Jordan Dunstan

Personal information
- Date of birth: March 21, 1993 (age 31)
- Place of birth: Mississauga, Ontario, Canada
- Height: 1.88 m (6 ft 2 in)
- Position(s): Defender

Youth career
- Dixie SC

College career
- Years: Team / Apps / (Gls)
- 2014–2017: Bryan College Lions

Senior career*
- Years: Team / Apps / (Gls)
- 2014–2017: Chattanooga FC / 34 / (1)
- 2018: Nashville SC / 1 / (0)
- 2018: → Inter Nashville (loan) / 5 / (0)
- 2019–2020: Chattanooga FC / 10 / (1)
- 2020: Forge FC / 6 / (0)

= Jordan Dunstan =

Canadian soccer player

Jordan Dunstan (born March 21, 1993) is a Canadian professional soccer player who most recently played as a defender for Forge FC.

==Club career==
===Youth and college===
Dunstan played soccer at Bryan College from 2015 to 2017. He also played for NPSL side Chattanooga FC from 2014 to 2017. On May 27, 2015, Dunstan tore his ACL in a match against Atlanta Silverbacks.

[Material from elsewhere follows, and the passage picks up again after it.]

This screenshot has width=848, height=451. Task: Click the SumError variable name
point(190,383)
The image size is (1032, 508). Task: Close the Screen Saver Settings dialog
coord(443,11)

He spent most of 2016 recovering and did not return to full fitness until late in the year.

===Nashville SC===
On January 16, 2018, Nashville SC announced the signing of Jordan Dunstan ahead of their inaugural USL campaign. Dunstan returned from loan to Inter Nashville FC in July, and made his first USL appearance on July 25 in a 1–0 win over Atlanta United 2. On November 14, 2018, Nashville announced that they had not re-signed Dunstan for the 2019 season.

===Forge FC===
On July 31, 2020, Dunstan signed with Canadian Premier League side Forge FC.